ACTION ITEM
When you reach the line containing "Where should I", start transcribing exactly and continue through the last line of the data, skipping every picture.

INPUT RECORDS Start Marker

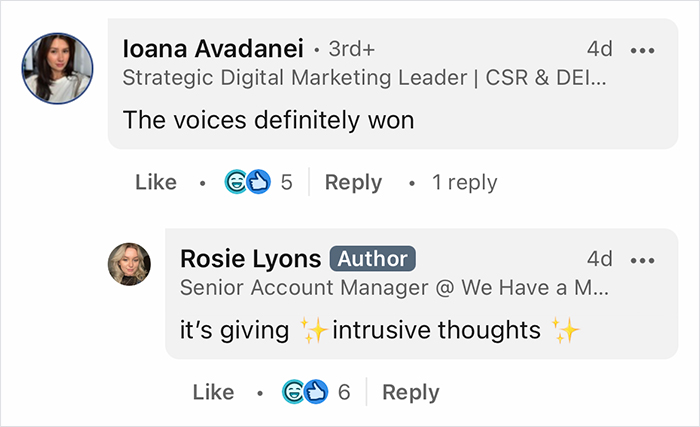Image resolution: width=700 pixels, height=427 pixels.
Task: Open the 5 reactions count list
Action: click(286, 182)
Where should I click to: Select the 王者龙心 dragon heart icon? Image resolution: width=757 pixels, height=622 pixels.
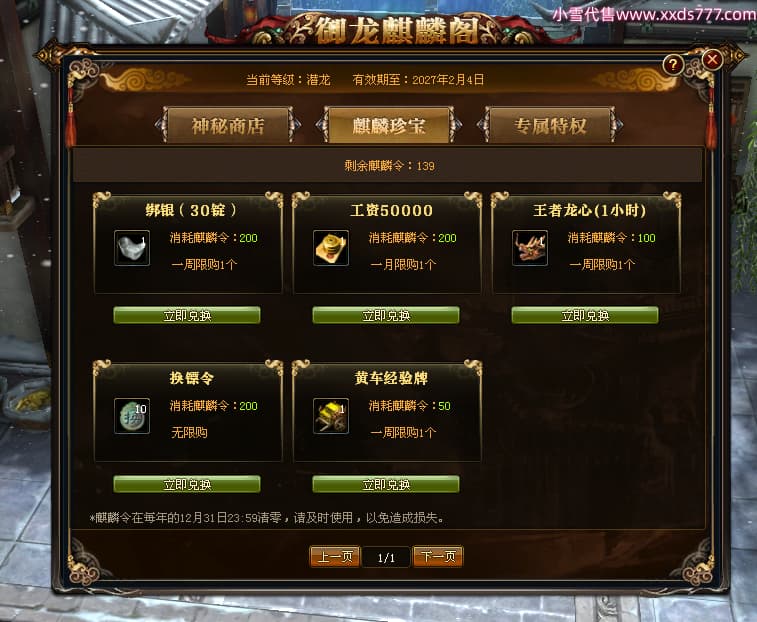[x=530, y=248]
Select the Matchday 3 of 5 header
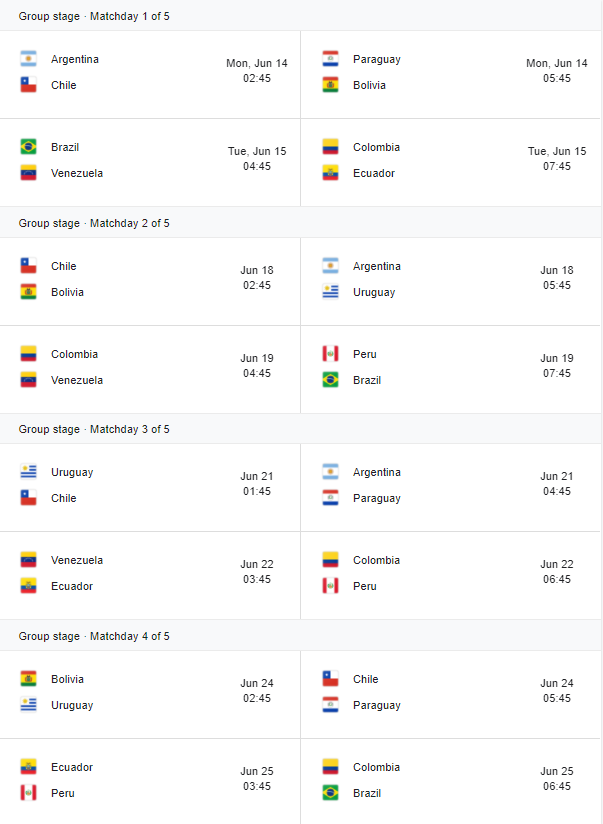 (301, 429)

INPUT RECORDS End Marker

RESPONSE BELOW
Where should I click to: Select the 王者龙心 dragon heart icon? Image resolution: width=757 pixels, height=622 pixels.
[x=530, y=248]
Select the Matchday 3 of 5 header
 (301, 429)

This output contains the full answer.